Work required | Please write the next few paragraphs of the article on conservation as a way to prevent pandemics, starting right after its last paragraph.

Supplied passage |
-*-
Conservation efforts could be key to preventing the next pandemic, according to a new paper from 20 public health experts around the globe.
Reduced deforestation, better management of wildlife trade and hunting, and better surveillance of zoonotic pathogens before they spill over into human populations should be considered “primary pandemic prevention,” according to the report published in Science Advances, which calculates their annual costs at $20 billion. That’s less than 5 percent of the lowest estimated value of lives lost from emerging infectious diseases every year, from the coronavirus to HIV.
In particular, the paper says, current funding for monitoring and surveillance of the wildlife trade is inadequate and enables zoonotic diseases to cross over to humans by increasing human-animal contact. The authors want increased budgets and personnel for the Convention on International Trade in Endangered Species of Wild Fauna and Flora, the World Organization for Animal Health and national agencies charged with monitoring animal importation. To prevent deforestation, the authors advocate mitigating Amazon deforestation and tying conservation measures in smaller forests to investments in strengthening health care systems in those areas.
The authors also discus the need for a global viral discovery project to target where prevention activities should be focused and to help identify pathogens when they emerge. They also call for more well-trained veterinarians in spillover hotspots to monitor emergent diseases in wildlife and livestock.
Those prevention methods would cost $20 billion, according to the authors’ calculations. The research then compares the costs of those initiatives to the values of lives lost to every disease since 1918 that originated in animals and went on to kill more than 10 people. Ultimately, the researchers calculated that the estimated values of lives lost to pandemics is a minimum of $350 billion, with an additional $212 billion in direct economic losses.
“By quantifying the benefits of prevention, we are also providing a very strong advocacy,” said Marcia Castro, chair of the Department of Global Health and Population at the Harvard T.H. Chan School of Public Health.
The benefits of “primary prevention,” the experts say, are clear, and go far beyond infectious diseases. Take the idea of preventing deforestation, for example. Doing so avoids carbon emissions, conserves water supplies, protects Indigenous peoples’ homes and conserves biodiversity. It also prevents viral spillover into humans, as deforestation, especially in the tropics, brings people into greater contact with wildlife as they enter and clear the areas.
“Don’t we all wish we had stopped deforestation in West Africa so we wouldn’t have had HIV?” asked Stuart Pimm, a professor of conservation ecology at Duke University’s Nicholas School of the Environment. “The list of things we suggest are things that we know how to do and that have all sorts of benefits — we ought to be protecting forests for other reasons.”
And yet, the authors note, such conservation-related measures to prevent infectious diseases are often ignored by the globe’s top experts working to stop pandemics.
-*-
Available data |
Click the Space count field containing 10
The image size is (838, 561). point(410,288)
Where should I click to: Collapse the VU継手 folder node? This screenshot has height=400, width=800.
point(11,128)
-*-
Exercise output |
For example, the Global Preparedness Monitoring Board, which is a joint venture of the World Bank and the World Health Organization, wrote a report about the Covid-19 pandemic in September 2020 that pleaded for increased global health security by investing in vaccines, diagnostic tests and pharmaceutical drugs. It made no mention of preventing zoonotic diseases from spilling over from animals to humans. Similarly, a panel formed by the Group of 20 nations on “financing the global commons for pandemic preparedness and response” wrote in an April 2021 report that it only considered financing activities after diseases had spilled over. Though that report did mention the need for global viral surveillance, saying that “the time to the next pandemic may be shorter than many expect,” it did not mention the roles reduced deforestation and better management of wildlife trade and hunting could play in preventing future pandemics.
Pediatrician Aaron Bernstein, director of the Center for Climate, Health and the Global Environment at Harvard T.H. Chan School, was the lead author of the Science Advances report out today. He says the current approach to pandemics that ignores primary prevention methods is nonsensical.
He said the current focus on pharmaceutical advances to prevent the next pandemic “is akin to saying, ‘Let’s just adapt to climate change.’”
“If you said, ‘Let’s not prevent climate change or do any mitigation; let’s just deal with the effects,’ that’s what we are dealing with right now,” he said.
Though global health groups have not advocated for such “primary pandemic prevention” methods, they aren’t entirely novel. This summer, the Natural Resources Defense Council and the Center for Biological Diversity filed a pair of petitions targeting the Fish and Wildlife Service and the Centers for Disease Control and Prevention asking them to ban imports and exports of live birds and mammals in order to prevent future diseases like Covid-19 from jumping from animals to humans (Greenwire, Aug. 3, 2021.)